╔══

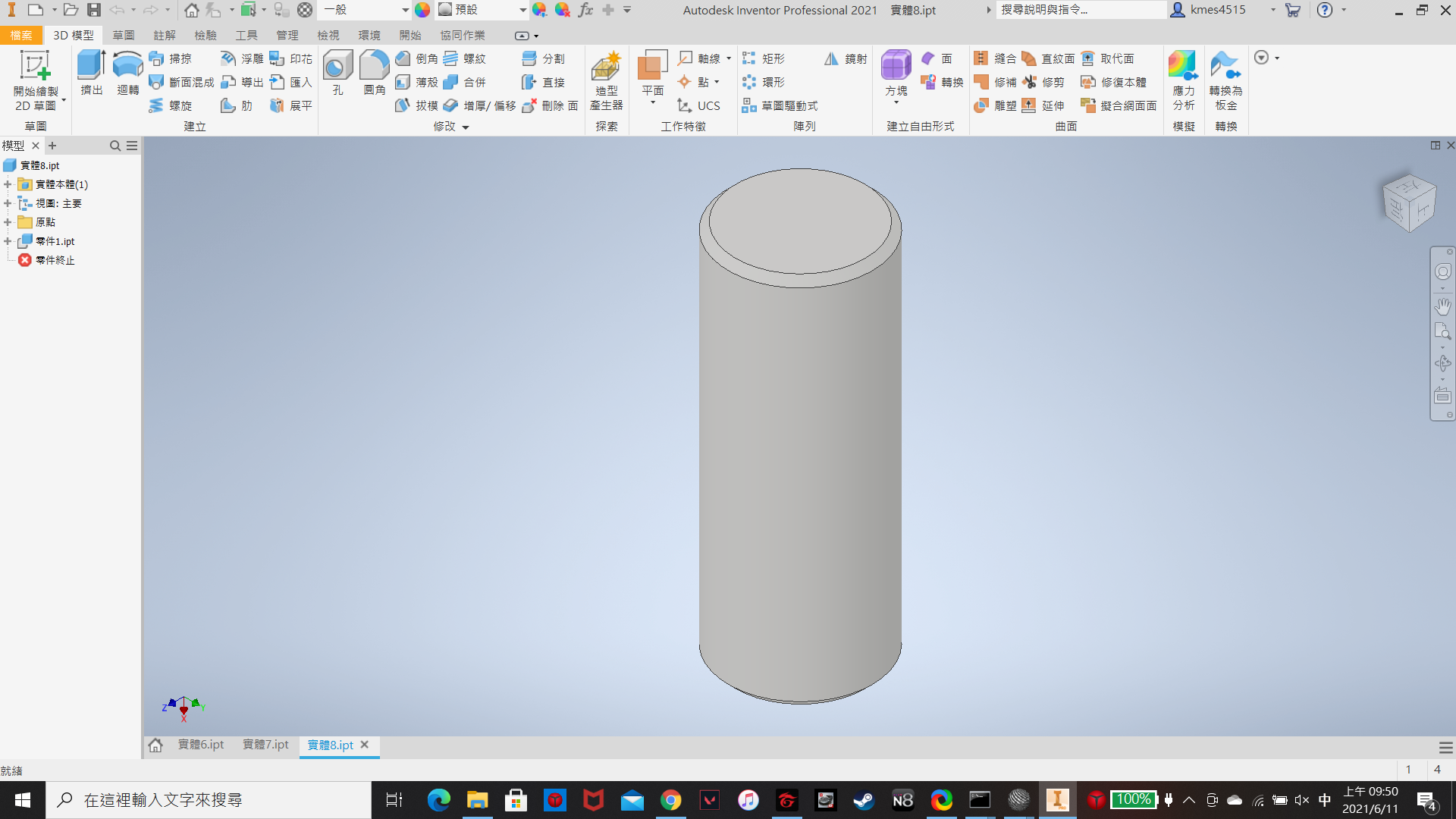The width and height of the screenshot is (1456, 819).
Task: Toggle the model browser search icon
Action: click(115, 146)
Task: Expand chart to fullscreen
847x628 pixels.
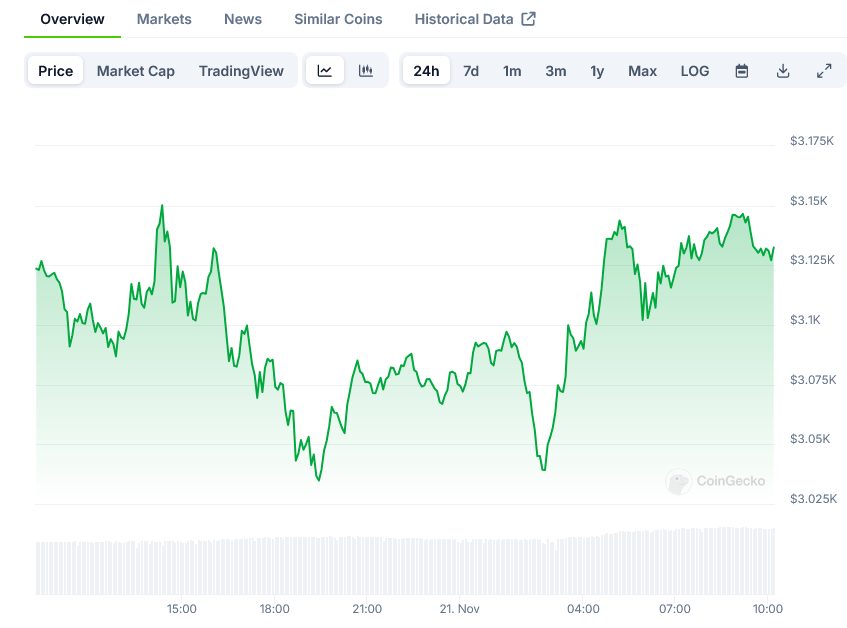Action: tap(824, 71)
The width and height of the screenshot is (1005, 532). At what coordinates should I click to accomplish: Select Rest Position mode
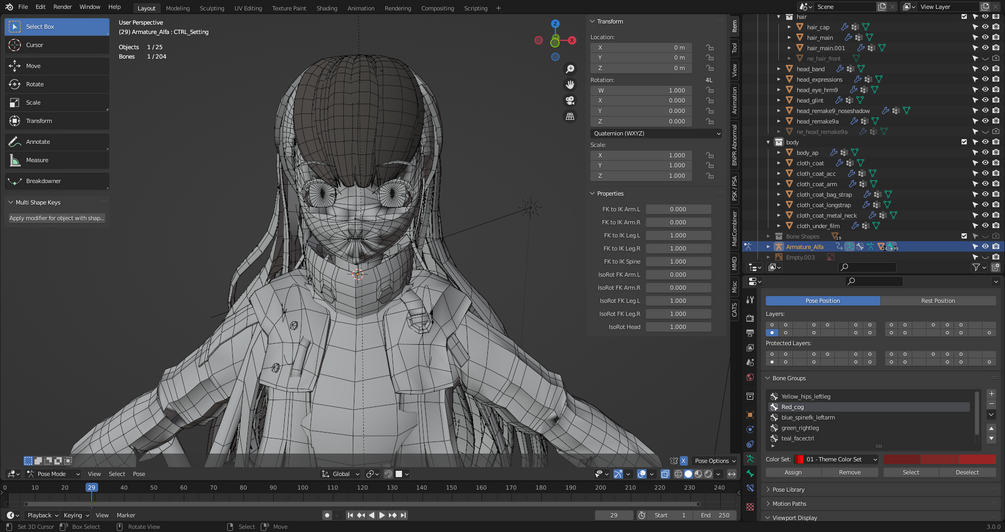click(937, 300)
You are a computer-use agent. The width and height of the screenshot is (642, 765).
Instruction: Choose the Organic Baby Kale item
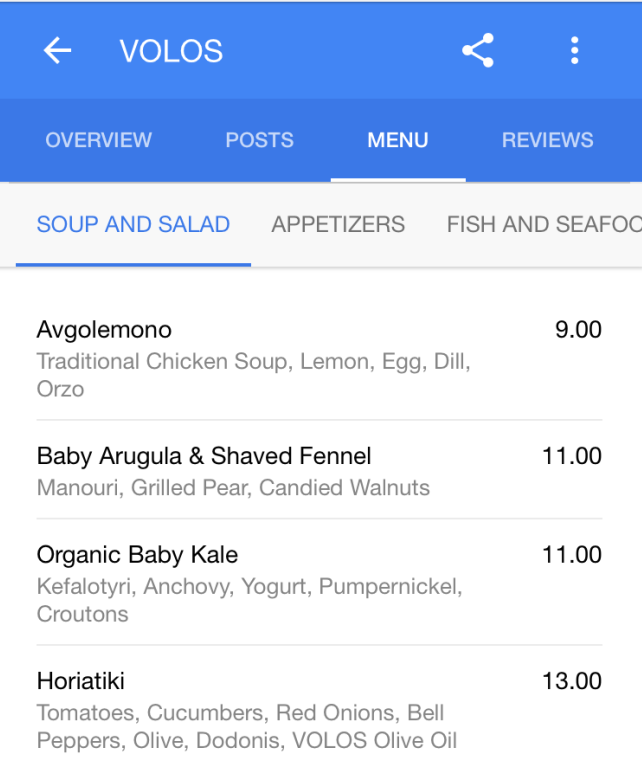(137, 555)
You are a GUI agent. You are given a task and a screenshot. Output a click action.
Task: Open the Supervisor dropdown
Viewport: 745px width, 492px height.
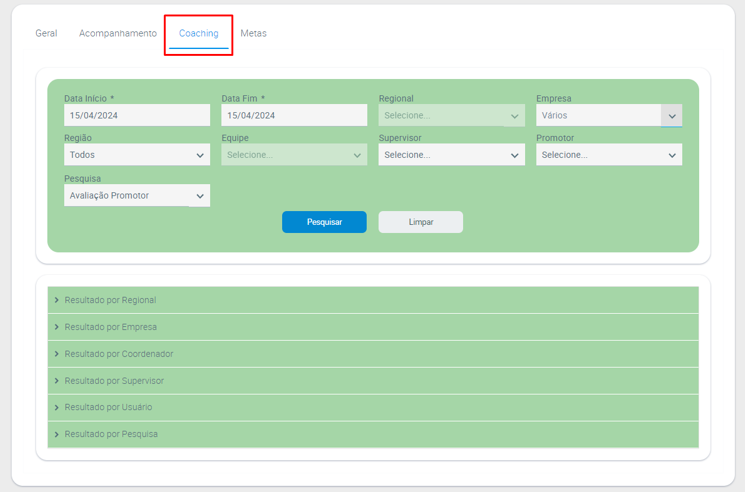451,155
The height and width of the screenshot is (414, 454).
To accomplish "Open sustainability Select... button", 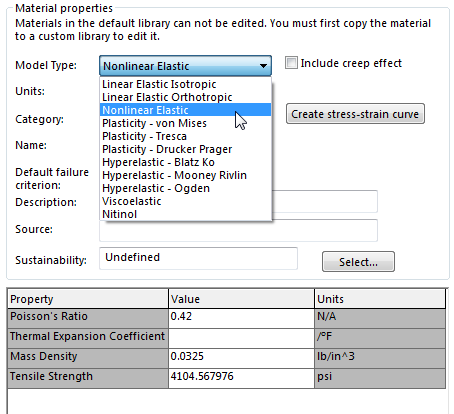I will 358,262.
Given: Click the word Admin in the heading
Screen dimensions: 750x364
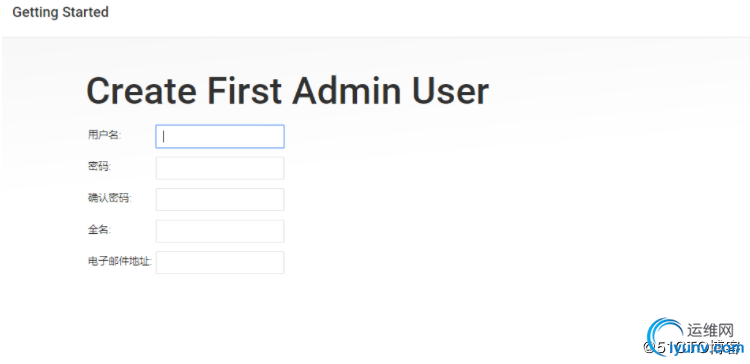Looking at the screenshot, I should [347, 91].
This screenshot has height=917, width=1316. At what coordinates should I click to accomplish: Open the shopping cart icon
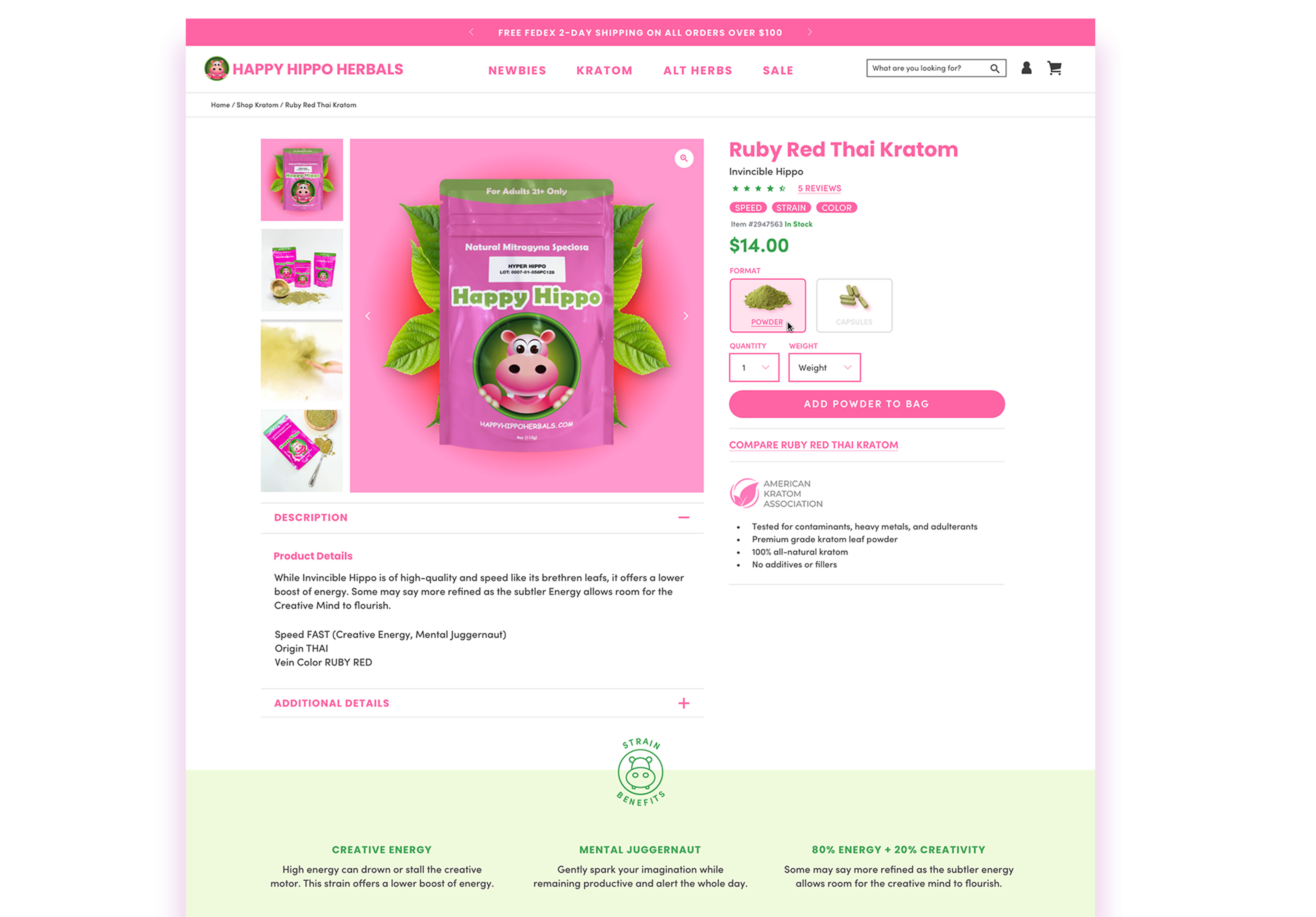(1054, 68)
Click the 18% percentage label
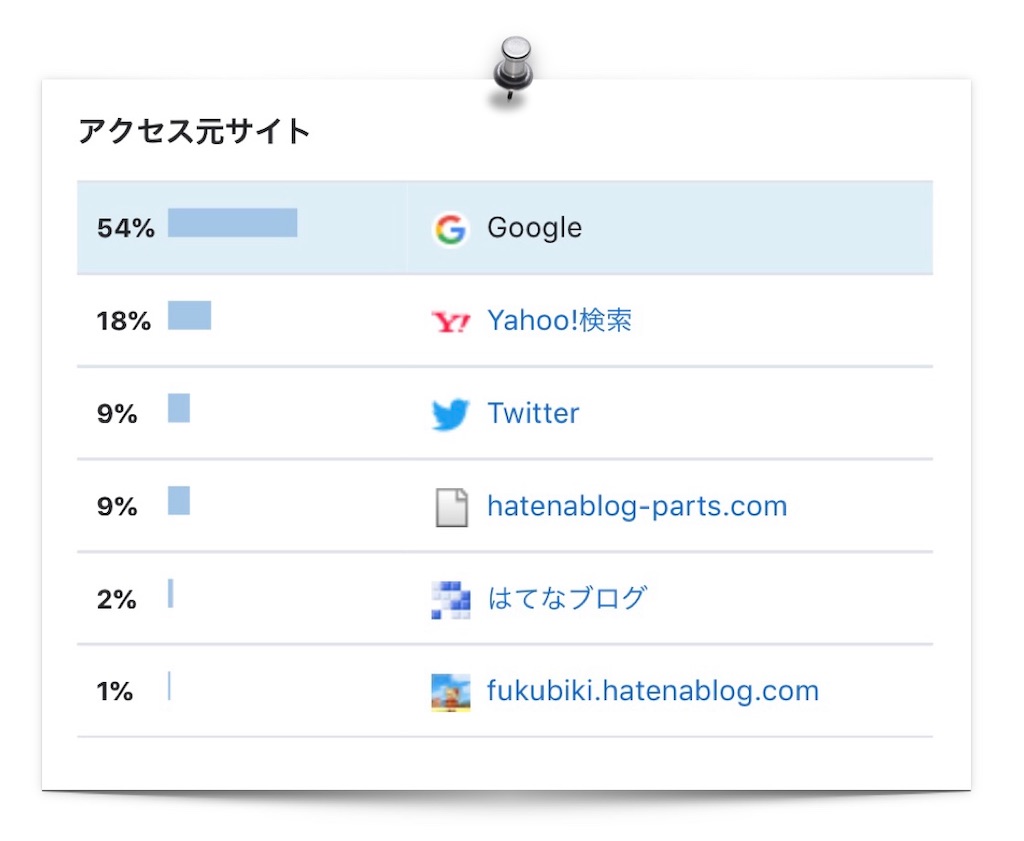1024x841 pixels. pyautogui.click(x=123, y=322)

╚══

Copy out every line in the listing where the word "agent" appears.

You are a computer-use agent. The width and height of the screenshot is (642, 765).
You are a GUI agent. You are given a task and a screenshot. Output a click action.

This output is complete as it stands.